Ghana’s Ministry of Foreign Affairs and Regional Integration has disowned a security advisory issued on Wednesday, warning her citizens from travelling to Nigeria’s Federal Capital Territory, Abuja.
It indicated that Nigeria asked some hotels to close, citing “the directive by local authorities to hotels operating in residential buildings to shut down.”
It also said there was a “high danger of terrorism, criminality, inter-communal conflict, armed attacks, and kidnappings.”
“The Ministry of Foreign Affairs and Regional Integration wishes to refer to the travel advisory published this evening, Wednesday 16th November, 2022 advising against non-essential travel to Abuja and wishes to state that the statement was unauthorized,” the ministry said in a statement on Wednesday.

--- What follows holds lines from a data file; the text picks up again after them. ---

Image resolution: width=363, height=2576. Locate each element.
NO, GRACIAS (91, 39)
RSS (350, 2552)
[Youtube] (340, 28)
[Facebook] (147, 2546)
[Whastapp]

“The Ministry is not aware of any threat targeted at Ghanaians who continue to live in harmony with their Nigerian brothers and sisters.
“The Ministry of Foreign Affairs and Regional Integration regrets any inconvenience this may have caused to the travelling public,” the statement added.
Earlier, the US, UK and Canadian governments had issued a security alert warning of increased terror attacks in Nigeria, particularly, the federal capital territory (FCT).
According to the alert published on the US website, the country warned its citizens in Nigeria against visiting recreational centres, hotels, clubs, restaurants, bars, and government buildings, including schools, markets as well as places of worship said to be targeted by terrorists.
However, the UK Foreign, Commonwealth and Development Office (FCDO) , in an updated advisory released on November 7, dropped its warning against travel to the FCT but warned of a small level of risk in the country’s capital.